Why Not Normalized Weighted Geometric Mean?
Since our weights were percentage of time and since the results
from SPECviewperf are expressed in frames/sec, we were not obligated
to normalize. Normalization introduces many issues of its own,
starting with something as simple as how to select a reference
system.
We invite readers to select two different systems whose results
are published in this newsletter and to use each one as the reference
system. You will discover quickly that the normalized weighted
geometric means change only in absolute magnitude. If the weighted
geometric mean of System B is 10-percent higher than System A,
for example, the normalized weighted geometric mean of System
B will be 10-percent higher than System A, no matter what reference
system you choose.
Is There a Disadvantage to Weighted Geometric Mean?

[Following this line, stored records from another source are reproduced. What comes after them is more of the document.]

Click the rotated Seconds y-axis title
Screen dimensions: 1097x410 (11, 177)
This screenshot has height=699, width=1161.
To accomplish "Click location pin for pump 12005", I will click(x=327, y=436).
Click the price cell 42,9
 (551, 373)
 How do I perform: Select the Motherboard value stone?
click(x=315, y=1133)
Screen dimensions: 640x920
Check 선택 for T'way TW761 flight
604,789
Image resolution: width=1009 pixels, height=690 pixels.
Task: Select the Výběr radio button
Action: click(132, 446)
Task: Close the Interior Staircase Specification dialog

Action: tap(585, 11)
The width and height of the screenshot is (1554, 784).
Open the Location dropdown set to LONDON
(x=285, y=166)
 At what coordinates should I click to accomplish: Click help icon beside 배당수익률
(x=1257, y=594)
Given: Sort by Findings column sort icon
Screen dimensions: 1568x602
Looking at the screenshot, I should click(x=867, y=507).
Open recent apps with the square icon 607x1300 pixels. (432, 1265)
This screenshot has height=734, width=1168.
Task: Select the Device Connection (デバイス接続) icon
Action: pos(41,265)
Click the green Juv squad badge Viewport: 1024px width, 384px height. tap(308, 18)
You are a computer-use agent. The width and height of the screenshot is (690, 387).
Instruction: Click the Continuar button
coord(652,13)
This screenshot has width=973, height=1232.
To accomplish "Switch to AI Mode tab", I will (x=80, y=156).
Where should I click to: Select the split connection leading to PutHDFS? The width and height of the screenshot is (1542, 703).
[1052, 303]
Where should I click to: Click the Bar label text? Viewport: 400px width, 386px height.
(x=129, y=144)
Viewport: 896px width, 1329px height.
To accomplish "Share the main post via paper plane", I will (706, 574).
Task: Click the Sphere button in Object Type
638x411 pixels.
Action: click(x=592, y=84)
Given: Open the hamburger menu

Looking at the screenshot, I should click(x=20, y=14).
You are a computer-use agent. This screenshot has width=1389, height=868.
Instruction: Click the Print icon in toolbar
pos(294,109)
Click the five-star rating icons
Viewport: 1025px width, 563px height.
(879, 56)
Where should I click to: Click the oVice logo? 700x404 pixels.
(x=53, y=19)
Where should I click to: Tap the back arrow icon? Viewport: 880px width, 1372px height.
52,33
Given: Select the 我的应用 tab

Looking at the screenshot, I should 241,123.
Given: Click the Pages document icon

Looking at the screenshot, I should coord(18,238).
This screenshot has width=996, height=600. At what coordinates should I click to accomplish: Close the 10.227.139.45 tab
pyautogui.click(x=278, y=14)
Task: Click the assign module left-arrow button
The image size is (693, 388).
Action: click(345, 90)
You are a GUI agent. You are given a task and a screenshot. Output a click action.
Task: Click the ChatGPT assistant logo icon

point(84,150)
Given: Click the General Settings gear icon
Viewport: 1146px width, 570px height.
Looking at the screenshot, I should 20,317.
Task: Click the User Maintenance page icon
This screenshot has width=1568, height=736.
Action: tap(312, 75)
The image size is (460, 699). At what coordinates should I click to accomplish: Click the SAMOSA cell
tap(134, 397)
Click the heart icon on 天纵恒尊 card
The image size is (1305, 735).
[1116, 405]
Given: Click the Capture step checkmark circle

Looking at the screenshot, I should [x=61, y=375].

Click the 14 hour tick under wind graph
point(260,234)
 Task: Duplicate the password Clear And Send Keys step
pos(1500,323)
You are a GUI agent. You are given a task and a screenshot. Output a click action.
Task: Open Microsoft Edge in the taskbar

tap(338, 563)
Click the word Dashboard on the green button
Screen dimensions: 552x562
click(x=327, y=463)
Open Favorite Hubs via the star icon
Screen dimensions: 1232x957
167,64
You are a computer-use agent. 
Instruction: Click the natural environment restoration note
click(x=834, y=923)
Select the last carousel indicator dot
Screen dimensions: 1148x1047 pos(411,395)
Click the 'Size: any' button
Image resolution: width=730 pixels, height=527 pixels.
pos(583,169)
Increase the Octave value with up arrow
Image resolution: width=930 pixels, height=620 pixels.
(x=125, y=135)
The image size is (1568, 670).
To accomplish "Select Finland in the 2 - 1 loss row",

As with any composite, the weighted geometric mean can act as
a "filter" for results; this introduces the danger that important
information might be lost and inappropriate conclusions could
be drawn. So, proper use of these composites is important. Use
the composite as an additional piece of information. But also
take a look at each individual test result in a viewset.
Please don't rely exclusively on any synthetic benchmark such
as SPECviewperf. In the end, isn't actual application performance
on an actual computer system what you are really attempting to
find?
Bill Licea-Kane is a founding member of SPECopc and a former chair of the project group.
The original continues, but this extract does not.